**PROBLEM**: Reproduce the records word for word, from the first line to the line containing "Image resolution: width=380".

**THE INPUT**:
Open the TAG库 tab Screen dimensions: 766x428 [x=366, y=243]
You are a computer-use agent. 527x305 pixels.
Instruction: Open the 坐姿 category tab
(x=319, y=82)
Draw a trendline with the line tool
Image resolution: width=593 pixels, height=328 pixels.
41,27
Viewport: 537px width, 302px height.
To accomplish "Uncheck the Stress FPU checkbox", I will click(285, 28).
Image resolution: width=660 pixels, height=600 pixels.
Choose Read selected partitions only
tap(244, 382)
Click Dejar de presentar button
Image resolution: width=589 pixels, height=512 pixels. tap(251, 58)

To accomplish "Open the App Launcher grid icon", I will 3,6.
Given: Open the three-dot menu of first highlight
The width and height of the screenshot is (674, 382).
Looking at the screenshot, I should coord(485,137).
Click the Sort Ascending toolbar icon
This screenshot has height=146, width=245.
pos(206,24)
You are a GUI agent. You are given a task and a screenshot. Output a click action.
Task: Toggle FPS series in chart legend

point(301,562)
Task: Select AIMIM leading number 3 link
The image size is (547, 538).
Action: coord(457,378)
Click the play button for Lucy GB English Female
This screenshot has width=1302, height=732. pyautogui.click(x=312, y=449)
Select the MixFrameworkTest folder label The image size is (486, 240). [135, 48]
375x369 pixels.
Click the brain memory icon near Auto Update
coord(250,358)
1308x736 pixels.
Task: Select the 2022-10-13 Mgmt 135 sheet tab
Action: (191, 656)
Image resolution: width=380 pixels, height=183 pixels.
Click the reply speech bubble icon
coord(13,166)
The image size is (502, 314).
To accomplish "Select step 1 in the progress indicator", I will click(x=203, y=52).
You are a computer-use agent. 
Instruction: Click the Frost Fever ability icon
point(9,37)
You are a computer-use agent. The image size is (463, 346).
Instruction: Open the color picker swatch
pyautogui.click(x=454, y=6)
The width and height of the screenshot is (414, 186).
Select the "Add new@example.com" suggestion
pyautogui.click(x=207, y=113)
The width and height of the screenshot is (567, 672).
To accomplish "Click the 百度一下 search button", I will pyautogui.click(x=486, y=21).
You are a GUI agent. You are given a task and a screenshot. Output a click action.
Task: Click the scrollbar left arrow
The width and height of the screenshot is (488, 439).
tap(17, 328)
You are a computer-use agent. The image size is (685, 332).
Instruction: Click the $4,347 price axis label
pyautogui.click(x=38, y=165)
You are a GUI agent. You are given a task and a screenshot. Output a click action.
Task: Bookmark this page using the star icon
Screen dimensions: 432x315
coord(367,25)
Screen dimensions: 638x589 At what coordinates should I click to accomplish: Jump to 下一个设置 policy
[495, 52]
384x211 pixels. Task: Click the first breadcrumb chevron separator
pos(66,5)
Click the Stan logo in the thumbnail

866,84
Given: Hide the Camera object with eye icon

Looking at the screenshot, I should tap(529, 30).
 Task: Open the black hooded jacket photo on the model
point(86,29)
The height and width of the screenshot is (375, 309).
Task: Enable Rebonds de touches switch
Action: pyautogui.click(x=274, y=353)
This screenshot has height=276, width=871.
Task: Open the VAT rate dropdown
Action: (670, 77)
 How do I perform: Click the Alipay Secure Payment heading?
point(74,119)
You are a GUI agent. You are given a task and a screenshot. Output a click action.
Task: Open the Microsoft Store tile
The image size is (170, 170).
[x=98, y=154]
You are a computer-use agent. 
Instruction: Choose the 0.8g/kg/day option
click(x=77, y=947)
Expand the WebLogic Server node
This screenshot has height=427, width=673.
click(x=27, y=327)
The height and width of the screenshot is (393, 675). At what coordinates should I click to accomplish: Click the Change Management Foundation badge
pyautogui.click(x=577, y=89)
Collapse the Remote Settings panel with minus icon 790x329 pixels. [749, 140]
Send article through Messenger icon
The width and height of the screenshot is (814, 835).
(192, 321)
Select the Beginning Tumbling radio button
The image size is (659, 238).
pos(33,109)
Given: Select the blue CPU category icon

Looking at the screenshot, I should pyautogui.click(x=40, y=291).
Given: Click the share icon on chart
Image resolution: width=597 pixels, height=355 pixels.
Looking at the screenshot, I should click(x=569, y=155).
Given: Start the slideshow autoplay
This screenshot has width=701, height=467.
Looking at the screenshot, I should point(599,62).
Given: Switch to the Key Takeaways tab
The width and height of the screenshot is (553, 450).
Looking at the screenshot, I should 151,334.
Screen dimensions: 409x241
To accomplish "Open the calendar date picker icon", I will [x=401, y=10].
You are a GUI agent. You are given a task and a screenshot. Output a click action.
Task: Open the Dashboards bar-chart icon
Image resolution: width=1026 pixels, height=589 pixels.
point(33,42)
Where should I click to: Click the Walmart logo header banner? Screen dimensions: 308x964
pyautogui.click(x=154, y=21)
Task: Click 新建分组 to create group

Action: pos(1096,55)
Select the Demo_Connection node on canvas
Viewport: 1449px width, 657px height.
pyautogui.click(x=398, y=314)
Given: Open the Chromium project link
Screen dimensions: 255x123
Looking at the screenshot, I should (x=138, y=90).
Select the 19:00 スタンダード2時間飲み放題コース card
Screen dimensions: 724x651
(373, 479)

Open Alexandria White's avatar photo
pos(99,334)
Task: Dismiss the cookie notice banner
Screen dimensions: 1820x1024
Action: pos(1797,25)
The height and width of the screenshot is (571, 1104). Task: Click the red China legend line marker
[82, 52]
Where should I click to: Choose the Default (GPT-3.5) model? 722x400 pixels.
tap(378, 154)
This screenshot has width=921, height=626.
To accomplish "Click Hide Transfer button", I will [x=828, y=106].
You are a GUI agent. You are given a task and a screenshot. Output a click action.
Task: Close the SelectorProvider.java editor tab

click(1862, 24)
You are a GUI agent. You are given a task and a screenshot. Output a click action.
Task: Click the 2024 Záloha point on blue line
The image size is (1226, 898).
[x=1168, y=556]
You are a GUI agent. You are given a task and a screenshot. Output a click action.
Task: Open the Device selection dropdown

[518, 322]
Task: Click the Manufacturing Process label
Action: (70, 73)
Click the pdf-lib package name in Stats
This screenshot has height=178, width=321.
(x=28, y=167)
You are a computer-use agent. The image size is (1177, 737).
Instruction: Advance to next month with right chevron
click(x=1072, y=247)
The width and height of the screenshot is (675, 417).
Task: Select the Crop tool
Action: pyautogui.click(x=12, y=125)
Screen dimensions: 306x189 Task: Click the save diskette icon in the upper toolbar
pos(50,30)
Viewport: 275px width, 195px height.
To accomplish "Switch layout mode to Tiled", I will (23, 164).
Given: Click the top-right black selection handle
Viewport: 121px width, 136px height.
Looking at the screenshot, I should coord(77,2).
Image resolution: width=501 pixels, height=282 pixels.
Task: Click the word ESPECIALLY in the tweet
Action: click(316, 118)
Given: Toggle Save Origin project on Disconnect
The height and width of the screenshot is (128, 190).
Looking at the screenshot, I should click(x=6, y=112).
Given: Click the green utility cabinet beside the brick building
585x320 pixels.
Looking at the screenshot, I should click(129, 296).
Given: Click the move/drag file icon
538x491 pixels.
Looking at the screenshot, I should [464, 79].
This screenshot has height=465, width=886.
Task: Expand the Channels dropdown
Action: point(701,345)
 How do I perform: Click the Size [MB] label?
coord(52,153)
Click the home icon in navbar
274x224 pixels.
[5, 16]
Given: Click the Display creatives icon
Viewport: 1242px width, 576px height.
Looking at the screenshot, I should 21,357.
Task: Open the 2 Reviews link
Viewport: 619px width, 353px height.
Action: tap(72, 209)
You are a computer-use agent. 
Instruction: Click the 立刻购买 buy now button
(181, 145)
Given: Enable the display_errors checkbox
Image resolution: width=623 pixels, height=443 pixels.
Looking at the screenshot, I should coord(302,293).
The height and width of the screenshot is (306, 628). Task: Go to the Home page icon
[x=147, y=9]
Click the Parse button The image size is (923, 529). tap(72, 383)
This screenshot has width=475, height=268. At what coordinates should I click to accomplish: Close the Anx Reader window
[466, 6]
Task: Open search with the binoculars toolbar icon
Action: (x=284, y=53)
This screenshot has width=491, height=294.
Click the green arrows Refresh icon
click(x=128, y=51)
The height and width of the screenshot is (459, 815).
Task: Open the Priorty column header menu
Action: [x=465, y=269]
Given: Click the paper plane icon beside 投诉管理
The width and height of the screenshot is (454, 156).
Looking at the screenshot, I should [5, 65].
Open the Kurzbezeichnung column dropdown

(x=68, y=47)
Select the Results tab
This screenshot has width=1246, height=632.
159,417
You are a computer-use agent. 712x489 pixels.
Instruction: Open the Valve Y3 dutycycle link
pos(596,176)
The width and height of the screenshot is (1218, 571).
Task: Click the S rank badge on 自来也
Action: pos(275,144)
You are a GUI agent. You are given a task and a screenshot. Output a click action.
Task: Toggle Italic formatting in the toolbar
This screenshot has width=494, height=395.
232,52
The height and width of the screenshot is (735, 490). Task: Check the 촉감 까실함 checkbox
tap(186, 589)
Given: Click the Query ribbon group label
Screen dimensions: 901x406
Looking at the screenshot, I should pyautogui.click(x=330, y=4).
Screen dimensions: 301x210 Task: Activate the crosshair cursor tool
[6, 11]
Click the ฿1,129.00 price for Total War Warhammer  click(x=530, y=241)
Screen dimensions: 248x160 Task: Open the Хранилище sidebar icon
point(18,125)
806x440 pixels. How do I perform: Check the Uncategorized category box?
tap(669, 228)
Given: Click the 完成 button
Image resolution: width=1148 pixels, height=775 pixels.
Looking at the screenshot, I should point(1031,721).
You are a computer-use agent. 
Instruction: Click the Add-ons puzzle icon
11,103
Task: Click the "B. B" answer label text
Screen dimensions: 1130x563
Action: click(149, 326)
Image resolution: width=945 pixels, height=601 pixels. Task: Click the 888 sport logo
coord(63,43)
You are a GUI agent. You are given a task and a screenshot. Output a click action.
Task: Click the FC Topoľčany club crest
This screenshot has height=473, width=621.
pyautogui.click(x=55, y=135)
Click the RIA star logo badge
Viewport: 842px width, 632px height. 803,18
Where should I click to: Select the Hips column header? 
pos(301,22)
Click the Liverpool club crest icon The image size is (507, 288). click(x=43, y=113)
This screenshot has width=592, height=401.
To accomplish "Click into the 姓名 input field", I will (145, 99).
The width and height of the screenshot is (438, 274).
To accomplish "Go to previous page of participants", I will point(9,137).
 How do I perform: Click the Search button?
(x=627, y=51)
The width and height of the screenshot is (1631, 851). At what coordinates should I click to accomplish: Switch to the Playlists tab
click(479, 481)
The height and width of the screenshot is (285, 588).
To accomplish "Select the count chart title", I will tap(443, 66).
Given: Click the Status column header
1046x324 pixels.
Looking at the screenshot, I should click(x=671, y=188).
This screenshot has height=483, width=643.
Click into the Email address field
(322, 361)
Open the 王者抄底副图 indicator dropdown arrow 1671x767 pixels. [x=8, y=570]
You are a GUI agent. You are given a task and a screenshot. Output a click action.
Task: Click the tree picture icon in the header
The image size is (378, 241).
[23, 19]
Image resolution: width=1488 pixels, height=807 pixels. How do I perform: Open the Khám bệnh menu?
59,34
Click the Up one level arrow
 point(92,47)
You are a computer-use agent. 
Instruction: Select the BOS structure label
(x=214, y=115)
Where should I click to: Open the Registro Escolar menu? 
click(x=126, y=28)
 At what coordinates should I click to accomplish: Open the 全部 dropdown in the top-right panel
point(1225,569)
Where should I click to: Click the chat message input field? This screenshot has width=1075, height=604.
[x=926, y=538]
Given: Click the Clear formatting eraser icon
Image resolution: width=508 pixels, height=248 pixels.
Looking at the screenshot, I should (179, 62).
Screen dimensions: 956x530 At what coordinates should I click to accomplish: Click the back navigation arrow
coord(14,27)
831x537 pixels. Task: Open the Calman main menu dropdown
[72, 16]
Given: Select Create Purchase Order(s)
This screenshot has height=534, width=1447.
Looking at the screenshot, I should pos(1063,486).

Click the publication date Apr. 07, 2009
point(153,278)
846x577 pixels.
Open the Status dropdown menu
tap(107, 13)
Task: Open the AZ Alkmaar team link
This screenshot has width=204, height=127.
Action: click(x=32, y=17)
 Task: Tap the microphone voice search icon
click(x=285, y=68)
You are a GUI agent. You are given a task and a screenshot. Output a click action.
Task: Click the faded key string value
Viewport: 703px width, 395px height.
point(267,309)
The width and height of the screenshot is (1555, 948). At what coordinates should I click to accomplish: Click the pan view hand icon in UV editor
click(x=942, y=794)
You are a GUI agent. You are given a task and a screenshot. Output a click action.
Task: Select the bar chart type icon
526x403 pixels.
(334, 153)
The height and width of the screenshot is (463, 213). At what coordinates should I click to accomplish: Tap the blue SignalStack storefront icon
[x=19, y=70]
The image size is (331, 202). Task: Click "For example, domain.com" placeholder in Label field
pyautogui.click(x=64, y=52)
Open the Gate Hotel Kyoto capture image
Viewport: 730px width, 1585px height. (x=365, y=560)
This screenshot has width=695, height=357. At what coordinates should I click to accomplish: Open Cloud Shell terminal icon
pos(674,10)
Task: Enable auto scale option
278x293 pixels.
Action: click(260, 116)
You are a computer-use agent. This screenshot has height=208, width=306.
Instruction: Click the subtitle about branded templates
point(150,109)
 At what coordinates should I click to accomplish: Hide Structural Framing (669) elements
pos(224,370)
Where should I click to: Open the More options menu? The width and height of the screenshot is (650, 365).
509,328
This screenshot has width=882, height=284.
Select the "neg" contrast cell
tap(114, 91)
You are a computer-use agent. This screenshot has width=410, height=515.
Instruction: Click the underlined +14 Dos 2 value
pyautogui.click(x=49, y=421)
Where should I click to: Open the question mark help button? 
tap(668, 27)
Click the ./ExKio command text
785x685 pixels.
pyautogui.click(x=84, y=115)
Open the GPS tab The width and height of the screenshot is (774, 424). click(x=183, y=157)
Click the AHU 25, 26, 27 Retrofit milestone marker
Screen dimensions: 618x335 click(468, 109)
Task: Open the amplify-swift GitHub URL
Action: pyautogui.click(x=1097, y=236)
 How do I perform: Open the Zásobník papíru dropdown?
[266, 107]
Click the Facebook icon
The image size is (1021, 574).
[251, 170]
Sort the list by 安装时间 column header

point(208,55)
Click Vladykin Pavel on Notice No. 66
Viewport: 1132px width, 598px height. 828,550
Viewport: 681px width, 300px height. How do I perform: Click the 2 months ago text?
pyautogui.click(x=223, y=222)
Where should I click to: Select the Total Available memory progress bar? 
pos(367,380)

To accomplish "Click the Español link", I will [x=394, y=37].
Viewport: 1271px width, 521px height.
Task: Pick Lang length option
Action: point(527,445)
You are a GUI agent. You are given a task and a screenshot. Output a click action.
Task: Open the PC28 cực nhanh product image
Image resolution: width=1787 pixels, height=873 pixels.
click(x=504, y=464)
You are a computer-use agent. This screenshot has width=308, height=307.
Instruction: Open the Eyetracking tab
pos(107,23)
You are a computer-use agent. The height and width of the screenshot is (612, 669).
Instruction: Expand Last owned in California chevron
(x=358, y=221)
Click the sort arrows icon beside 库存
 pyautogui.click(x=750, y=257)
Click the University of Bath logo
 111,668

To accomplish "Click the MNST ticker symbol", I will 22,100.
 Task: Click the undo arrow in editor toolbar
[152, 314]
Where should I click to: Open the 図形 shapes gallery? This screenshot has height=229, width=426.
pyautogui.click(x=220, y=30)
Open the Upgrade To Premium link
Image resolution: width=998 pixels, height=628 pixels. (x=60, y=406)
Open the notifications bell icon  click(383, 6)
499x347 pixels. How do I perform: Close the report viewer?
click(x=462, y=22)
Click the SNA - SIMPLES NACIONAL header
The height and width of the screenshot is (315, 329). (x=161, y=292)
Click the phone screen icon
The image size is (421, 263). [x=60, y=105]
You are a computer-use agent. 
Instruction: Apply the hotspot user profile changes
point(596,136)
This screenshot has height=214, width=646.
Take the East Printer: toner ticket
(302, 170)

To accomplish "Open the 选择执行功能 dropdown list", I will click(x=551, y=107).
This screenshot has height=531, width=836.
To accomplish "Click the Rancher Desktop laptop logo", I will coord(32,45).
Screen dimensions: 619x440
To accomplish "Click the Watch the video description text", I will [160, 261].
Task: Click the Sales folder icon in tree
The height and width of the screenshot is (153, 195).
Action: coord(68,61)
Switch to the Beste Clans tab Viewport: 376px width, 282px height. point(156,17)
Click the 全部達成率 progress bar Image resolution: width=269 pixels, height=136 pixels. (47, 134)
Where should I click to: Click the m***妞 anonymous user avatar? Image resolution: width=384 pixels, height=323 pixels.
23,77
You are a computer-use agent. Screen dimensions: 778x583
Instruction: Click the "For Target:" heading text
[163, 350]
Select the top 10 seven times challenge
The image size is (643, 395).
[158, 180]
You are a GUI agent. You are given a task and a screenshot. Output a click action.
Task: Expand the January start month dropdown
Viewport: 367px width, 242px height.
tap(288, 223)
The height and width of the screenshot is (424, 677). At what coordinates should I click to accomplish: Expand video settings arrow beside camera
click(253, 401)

**TASK RESULT**:
Open the TAG库 tab Screen dimensions: 766x428 [x=366, y=243]
You are a computer-use agent. 527x305 pixels.
Instruction: Open the 坐姿 category tab
(x=319, y=82)
Draw a trendline with the line tool
Image resolution: width=593 pixels, height=328 pixels.
41,27
Viewport: 537px width, 302px height.
To accomplish "Uncheck the Stress FPU checkbox", I will click(285, 28).
Image resolution: width=660 pixels, height=600 pixels.
Choose Read selected partitions only
tap(244, 382)
Click Dejar de presentar button
Image resolution: width=589 pixels, height=512 pixels. tap(251, 58)

To accomplish "Open the App Launcher grid icon", I will 3,6.
Given: Open the three-dot menu of first highlight
The width and height of the screenshot is (674, 382).
Looking at the screenshot, I should coord(485,137).
Click the Sort Ascending toolbar icon
This screenshot has height=146, width=245.
pos(206,24)
You are a GUI agent. You are given a task and a screenshot. Output a click action.
Task: Toggle FPS series in chart legend

point(301,562)
Task: Select AIMIM leading number 3 link
The image size is (547, 538).
Action: coord(457,378)
Click the play button for Lucy GB English Female
This screenshot has width=1302, height=732. pyautogui.click(x=312, y=449)
Select the MixFrameworkTest folder label The image size is (486, 240). [135, 48]
375x369 pixels.
Click the brain memory icon near Auto Update
coord(250,358)
1308x736 pixels.
Task: Select the 2022-10-13 Mgmt 135 sheet tab
Action: (191, 656)
Image resolution: width=380 pixels, height=183 pixels.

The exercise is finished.